Ottawa: Liberal MP Darshan Kang is vehemently denying allegations that he repeatedly sexually harassed a young female staffer in his Calgary constituency office and is vowing to defend his reputation “at all costs.”
Kang issued a statement Tuesday proclaiming his innocence even as a damning new allegation surfaced that he tried to buy the woman’s silence and the NDP demanded that Prime Minister Justin Trudeau immediately suspend the Calgary MP from the Liberal caucus until an investigation is completed.
For the second consecutive day, Trudeau refused to comment on the matter, saying only that it’s being handled through a recently created independent process for resolving such misconduct complaints and that he’ll let the process “unfold as it should.”
But Kang’s vow to exhaust all efforts to defend himself suggests that process could drag on for weeks or even months.

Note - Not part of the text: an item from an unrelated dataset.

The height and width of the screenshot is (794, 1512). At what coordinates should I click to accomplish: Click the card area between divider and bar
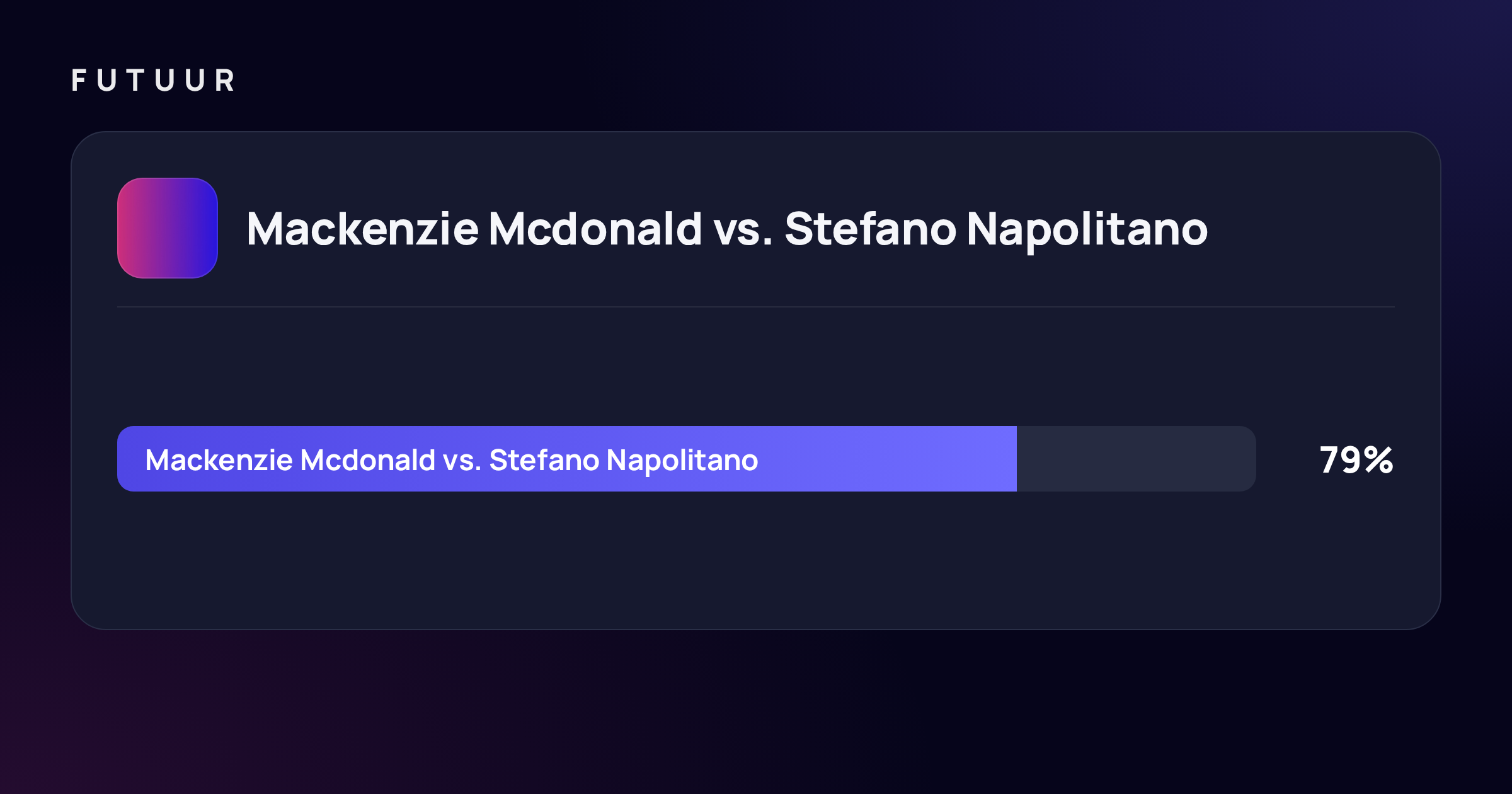point(756,367)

Under a process adopted by the House of Commons in December 2014, when there is no mediated resolution to a harassment complaint, an external investigator is hired to review the facts and interview the complainant, the respondent and any witnesses before determining whether the complaint is partially or fully substantiated, not substantiated or frivolous.
Either the complainant or the respondent can appeal if they’re unsatisfied with the investigator’s final report, requiring an appeal panel to be appointed consisting of one member chosen by the complainant, one by the respondent and an external expert.
There is no time limit on either the investigation or the appeal.
According to Kang’s statement, the allegations against him are currently the subject of “an open, ongoing investigation.” He left little doubt he’ll appeal should the investigator rule against him.
“Since the allegations of sexual harassment were levelled against me I have been under a tremendous amount of stress and subsequently I was placed on medical leave,” Kang said.
“While I cannot comment directly on an open, ongoing investigation, I continue to proclaim my innocence and will defend my reputation at all costs.”
Sheila Malcolmson, the New Democrat critic for women’s issues, called on Trudeau to immediately suspend Kang from the Liberal caucus, as he did with former Liberal MPs Scott Andrews and Massimo Pacetti when they were accused in 2014 of sexually harassing two female New Democrat MPs.
“I am at a loss as to why he has refused to take similar action in response to these allegations,” she said in a statement, adding that Trudeau’s silence on Kang is at odds with his professed “zero tolerance” approach to sexual harassment.
“That is not the leadership of a feminist prime minister.”
However, the independent process Trudeau is now relying on to sort out the Kang case did not exist when the accusations of sexual harassment were levelled against Andrews and Pacetti.
In the absence of a process, and fearing the NDP would accuse him of covering up the allegations if he did not act immediately, Trudeau suspended the pair while an outside lawyer was brought in to investigate. After four months, Andrews and Pacetti voluntarily resigned permanently from the Liberal caucus, jumping before they were pushed.
Trudeau faced considerable criticism of his handling of the matter, particularly over his decision to bounce the pair from caucus, leaving their reputations in tatters, before the allegations against them had even been investigated.
That experience likely accounts for Trudeau’s apparent relief that he can consign the Kang case to the independent process and keep his own hands clean.
“Over the past two years, we have developed here in Parliament a strong series of processes to deal with harassment allegations and complaints of this type and we are pleased that there is a process in place where there hasn’t been in previous years,” he said Tuesday.
The Toronto Star reported Tuesday that Kang allegedly offered the staffer as much as $100,000 if she didn’t tell her parents about the harassment. The Star cited the woman’s father, who was not named, alleging that Kang repeatedly harassed his daughter over a period of four or five years.
Among the father’s accusations: Kang gave his daughter unwanted hugs, stroked or held her hand, once took her to an apartment where he tried to remove her jacket and followed her the next day to her hotel and tried to get into her room to talk.